[Begin RECORDS SUPPLIED]

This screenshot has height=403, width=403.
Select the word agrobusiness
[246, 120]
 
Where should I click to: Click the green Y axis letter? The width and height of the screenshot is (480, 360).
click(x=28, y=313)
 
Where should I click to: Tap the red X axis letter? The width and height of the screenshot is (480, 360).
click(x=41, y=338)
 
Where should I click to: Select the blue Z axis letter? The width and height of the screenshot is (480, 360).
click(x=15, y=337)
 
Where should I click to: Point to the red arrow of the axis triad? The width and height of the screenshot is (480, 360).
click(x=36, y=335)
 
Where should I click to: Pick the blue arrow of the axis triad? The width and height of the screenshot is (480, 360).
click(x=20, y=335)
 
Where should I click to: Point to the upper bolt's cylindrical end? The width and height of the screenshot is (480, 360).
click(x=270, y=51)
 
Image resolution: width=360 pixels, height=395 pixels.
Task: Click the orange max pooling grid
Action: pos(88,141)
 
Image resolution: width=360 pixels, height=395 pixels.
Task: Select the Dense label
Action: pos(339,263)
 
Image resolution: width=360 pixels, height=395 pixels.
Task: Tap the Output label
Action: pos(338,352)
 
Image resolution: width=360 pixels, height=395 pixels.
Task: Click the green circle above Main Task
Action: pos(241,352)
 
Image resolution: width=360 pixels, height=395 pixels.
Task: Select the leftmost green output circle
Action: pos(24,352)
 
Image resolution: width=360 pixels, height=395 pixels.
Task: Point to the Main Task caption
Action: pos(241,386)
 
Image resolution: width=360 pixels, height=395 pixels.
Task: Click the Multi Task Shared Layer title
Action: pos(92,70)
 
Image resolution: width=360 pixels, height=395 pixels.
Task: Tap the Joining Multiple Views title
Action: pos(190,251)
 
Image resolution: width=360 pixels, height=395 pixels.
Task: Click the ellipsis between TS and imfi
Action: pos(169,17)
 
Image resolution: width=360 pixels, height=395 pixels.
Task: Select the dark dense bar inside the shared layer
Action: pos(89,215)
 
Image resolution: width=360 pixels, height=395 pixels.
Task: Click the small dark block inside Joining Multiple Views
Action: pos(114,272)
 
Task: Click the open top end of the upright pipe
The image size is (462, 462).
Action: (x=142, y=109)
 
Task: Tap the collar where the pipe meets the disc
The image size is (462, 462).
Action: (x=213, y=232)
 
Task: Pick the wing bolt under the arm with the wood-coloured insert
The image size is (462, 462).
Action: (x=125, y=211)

[End RECORDS SUPPLIED]

Write out the rows above as a numbered list with one line per item, and leave out the blank lines.

1. This screenshot has height=403, width=403.
2. Select the word agrobusiness
3. [246, 120]
4. Where should I click to: Click the green Y axis letter? The width and height of the screenshot is (480, 360).
5. click(x=28, y=313)
6. Where should I click to: Tap the red X axis letter? The width and height of the screenshot is (480, 360).
7. click(x=41, y=338)
8. Where should I click to: Select the blue Z axis letter? The width and height of the screenshot is (480, 360).
9. click(x=15, y=337)
10. Where should I click to: Point to the red arrow of the axis triad? The width and height of the screenshot is (480, 360).
11. click(x=36, y=335)
12. Where should I click to: Pick the blue arrow of the axis triad? The width and height of the screenshot is (480, 360).
13. click(x=20, y=335)
14. Where should I click to: Point to the upper bolt's cylindrical end? The width and height of the screenshot is (480, 360).
15. click(x=270, y=51)
16. Image resolution: width=360 pixels, height=395 pixels.
17. Task: Click the orange max pooling grid
18. Action: pos(88,141)
19. Image resolution: width=360 pixels, height=395 pixels.
20. Task: Select the Dense label
21. Action: pos(339,263)
22. Image resolution: width=360 pixels, height=395 pixels.
23. Task: Tap the Output label
24. Action: pos(338,352)
25. Image resolution: width=360 pixels, height=395 pixels.
26. Task: Click the green circle above Main Task
27. Action: pos(241,352)
28. Image resolution: width=360 pixels, height=395 pixels.
29. Task: Select the leftmost green output circle
30. Action: pos(24,352)
31. Image resolution: width=360 pixels, height=395 pixels.
32. Task: Point to the Main Task caption
33. Action: pos(241,386)
34. Image resolution: width=360 pixels, height=395 pixels.
35. Task: Click the Multi Task Shared Layer title
36. Action: pos(92,70)
37. Image resolution: width=360 pixels, height=395 pixels.
38. Task: Tap the Joining Multiple Views title
39. Action: pos(190,251)
40. Image resolution: width=360 pixels, height=395 pixels.
41. Task: Click the ellipsis between TS and imfi
42. Action: pos(169,17)
43. Image resolution: width=360 pixels, height=395 pixels.
44. Task: Select the dark dense bar inside the shared layer
45. Action: pos(89,215)
46. Image resolution: width=360 pixels, height=395 pixels.
47. Task: Click the small dark block inside Joining Multiple Views
48. Action: pos(114,272)
49. Task: Click the open top end of the upright pipe
50. The image size is (462, 462).
51. Action: (x=142, y=109)
52. Task: Tap the collar where the pipe meets the disc
53. The image size is (462, 462).
54. Action: (x=213, y=232)
55. Task: Pick the wing bolt under the arm with the wood-coloured insert
56. The image size is (462, 462).
57. Action: (x=125, y=211)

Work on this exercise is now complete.